The Mango is a fruit that symbolizes the love of our hearts in India and is considered a gesture of friendship. Mango farming is one of the most important commercial crops in India. Mangos are called the king of fruits because they have superb flavor, attractive fragrance, delicious taste, and vitamins A & C. Also, mango trees are hardy and require little maintenance.
Due to its taste and health benefits, it is one of the most lovable fruits in the world. Mango is a drupe consisting of an external skin, a meaty and pulpy palatable portion, and an organic stone enclosing a seed, similar to a plum, cherry, or peach. India is the world’s largest mango producer, producing more than 20 million tonnes.
India’s major Mango producing states are Andhra Pradesh, Uttar Pradesh, Karnataka, Bihar, Gujarat, and Tamil Nadu. Areas famous for Mango cultivation in Uttarpradesh are Lucknow, Pratapgarh, Allahabad, Bulandshahar, Saharanpur, Faizabad, Varanasi, Moradabad, Barabanki, Meerut, Unnao, Sitapur, Hardoi, Gorakhpur, Basti, JP Nagar, and Mathura are the major Mango producing belts.
Key rules to grow organic Mangoes in Uttarpradesh
How does the Uttarpradesh government support organic farming
The government of Uttar Pradesh promotes Organic Farming under Paramparagat Krishi Vikas Vikas Yojana (PKVY) in 138 Clusters in Chandauli district, one of the 25 Ganga Basin districts under the Namami Gange Project. The activities involve mobilization, registration of farmers, uploading data on the PGS Portal, documentation, training, and capacity building of farmers, providing marketing assistance through arranging linkages with buyers and brand building, etc.
The Uttar Pradesh government has planned to promote organic farming within a 10-kilometer radius of both Ganga river banks throughout the state.
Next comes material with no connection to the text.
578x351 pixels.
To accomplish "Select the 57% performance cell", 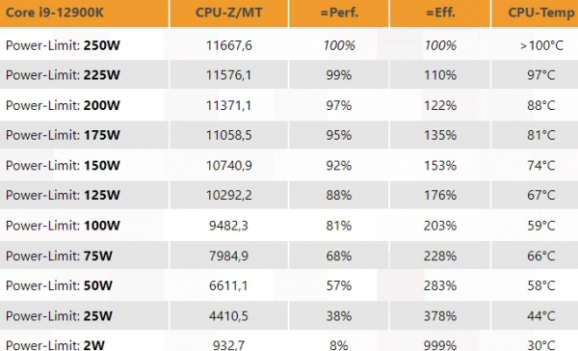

The effort has been planned on the river banks in 27 districts through which Ganga flows, including Bijnor, Badaun, Amroha, Meerut, Bulandshahr, Aligarh, Farrukhabad, Kannauj, Kanpur city, Kanpur Dehat, Fatehpur, Prayagraj, Mirzapur, and Ghazipur.
Mango varieties widely cultivated in Uttarpradesh
With an average annual production of 45,00,000 tons of mangoes in Uttar Pradesh, popular varieties such as Chausa, Dusheri, Fazli, Gulab Khas, Langra’, Mallika, and Amrapali are produced in the state.
Dasheri Mangoes – Lucknow and Malihabad, Uttar Pradesh
Known as royal mangoes, dasheri mangoes hail from Lucknow, the land of Nawabs. In North India, this town is known for its mango chain. From May through August, they are available. Due to their wholesome taste, dasheri mangoes grow easily in different varieties in India.
In case you missed it: Dashehari Mango Farming in India: Cultivation and Production Practices
Langra Mangoes – Varanasi, Uttar Pradesh
Langra Mango is famous for its medium-sized mangoes. Natives of these mangoes easily narrate a farmer who cultivated this type of Mango. Known for their lemon-yellow skin and delicious taste, Banarasi Langra mangoes are available from June to July. Approximately 3 tons of Langra mangoes are produced per acre on average.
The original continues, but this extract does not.